Introduction to AR Systems
The development of Augmented Reality (AR) systems is a fancy task that requires careful consideration of several aspects, including development time, unique elements of AR systems, and power consumption. One solution to reduce development time is through the use of industry-standard frameworks. These frameworks provide a set of pre-defined tools and protocols that might be used to construct AR systems, reducing the effort and time required to develop them from scratch.
Unique Aspects of AR Systems
AR systems have several unique elements that should be considered during development. They require interfacing with cameras and sensors that observe the encircling environment and execute algorithms as needed by the applying and use case. Additionally, AR systems should be able to tracking users’ eyes, determining their gaze, and delivering content to the AR display accordingly. This is often completed through the use of additional cameras that observe the user’s face and implementing an eye-tracking algorithm.
Accelerating Detection and Tracking
The detection and tracking of users’ eyes is usually a computationally intensive task. However, it is feasible to speed up this task using reVISION, a tool that allows the acceleration of machine-learning and image-processing elements. By using reVISION, AR systems can promote efficient use of bandwidth and processing requirements, reducing the computational load and improving overall performance.
Power Consumption in Portable AR Systems
Most AR systems are portable, untethered, and wearable, which creates a singular challenge by way of power consumption.

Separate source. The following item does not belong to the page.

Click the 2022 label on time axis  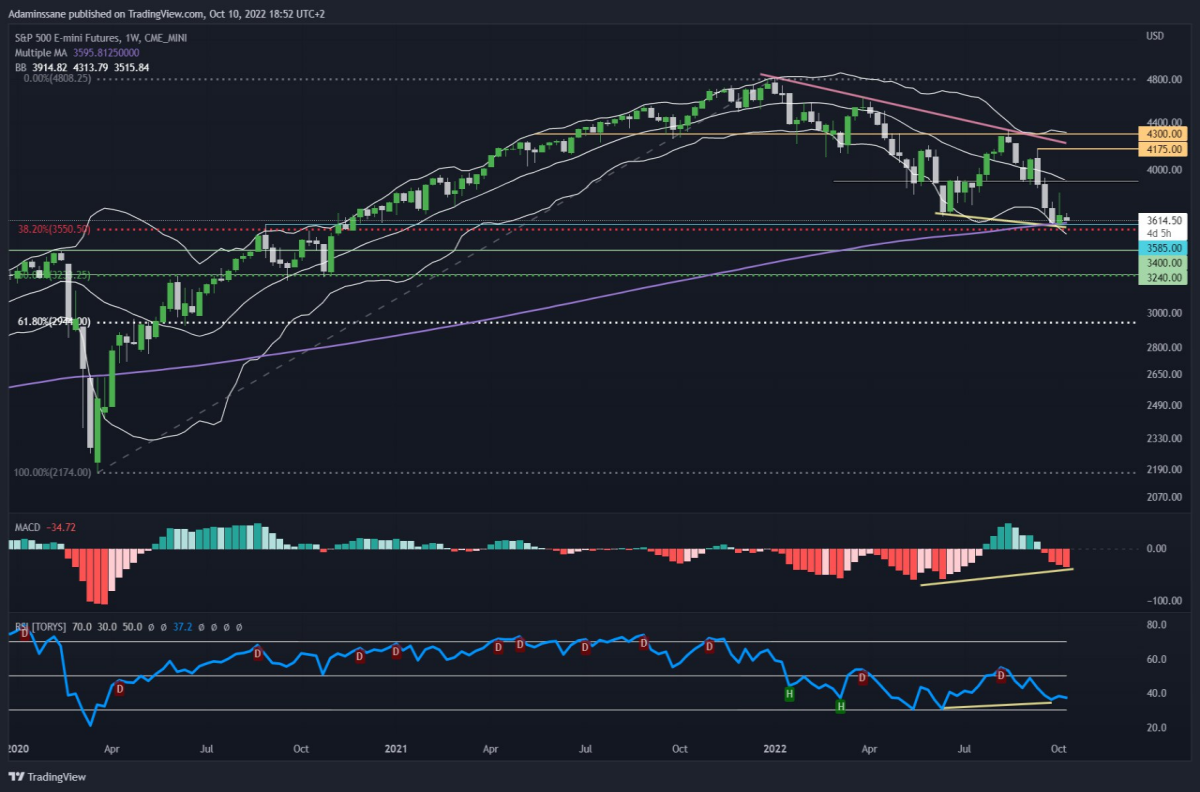(772, 748)
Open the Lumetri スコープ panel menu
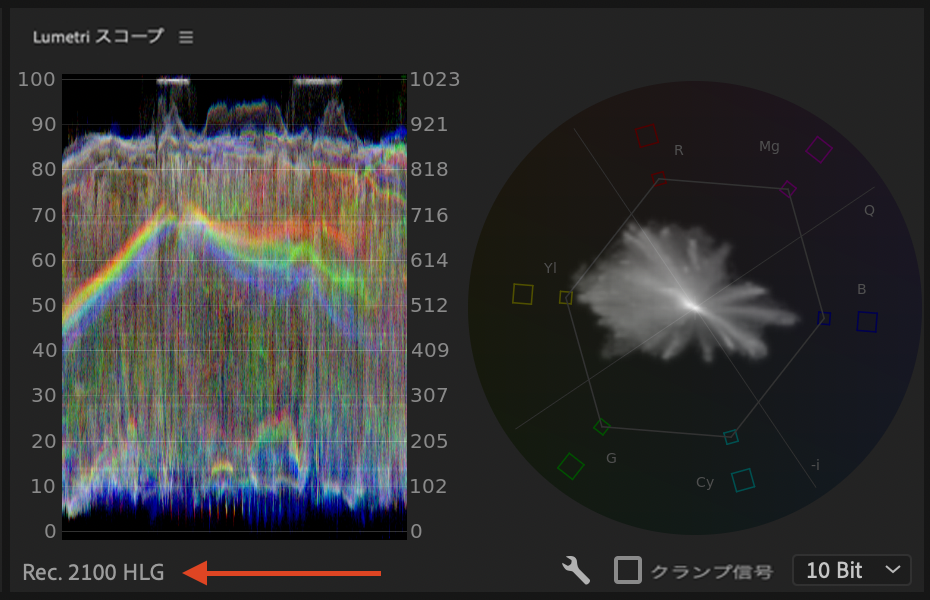The width and height of the screenshot is (930, 600). [185, 36]
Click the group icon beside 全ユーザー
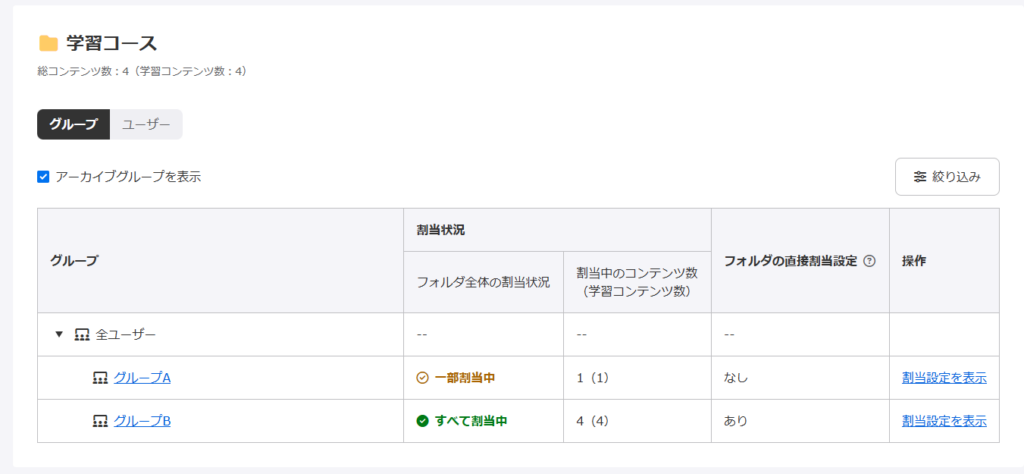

The processing required for AR systems should be implemented inside a power-constrained environment, which might be achieved using the Zynq-7000 SoC and Zynq UltraScale+ MPSoC families. These devices rank in the highest echelon by way of performance per watt and might further reduce power during operation by exercising different options, corresponding to placing processors into standby mode or powering down the programmable logic half of the device.
Efficient Power Solutions
To achieve a really efficient power solution, designers can follow easy design rules, corresponding to making efficient use of hard macros, careful planning of control signals, and considering intelligent clock gating for device regions not currently required. This provides a more power-efficient and responsive single-chip solution in comparison with a CPU or GPU-based approach. A single-chip Zynq-7000 SoC or Zynq UltraScale+ MPSoC solution using reVISION can achieve between 6X and 42X more frames per second per watt with one-fifth the latency in comparison with other GPU-based solutions.
Security Demands in AR Systems
AR applications require a high level of security, especially within the information-assurance (IA) and threat-protection (TP) domains. To address these demands, designers can leverage the Zynq devices’ secure-boot capabilities, which enable the usage of encryption, verification using the advanced encryption standard (AES), keyed-hash message authentication code (HMAC), and RSA public key cryptography algorithm. Additionally, designers can use the built-in Xilinx ADC (XADC) macro to watch supply voltages, currents, and temperatures, and detect any attempts to tamper with the AR system.
Meeting Security Requirements
To meet the safety requirements of AR systems, designers can employ the ARM TrustZone and hypervisors to implement an orthogonal world, where one is secure and might’t be accessed by the opposite. Should a threatening event occur, the Zynq device has protective options starting from logging the try and erasing secure data and stopping the AR system from connecting again to the supporting infrastructure.
Conclusion
In conclusion, the event of AR systems requires careful consideration of several aspects, including development time, unique elements of AR systems, power consumption, and security demands. By using industry-standard frameworks, accelerating detection and tracking, and implementing efficient power solutions, designers can create AR systems that should not only powerful and efficient but in addition secure and reliable. As the demand for AR systems continues to grow, it is crucial to prioritize these aspects to make sure the event of high-quality AR systems that meet the needs of users.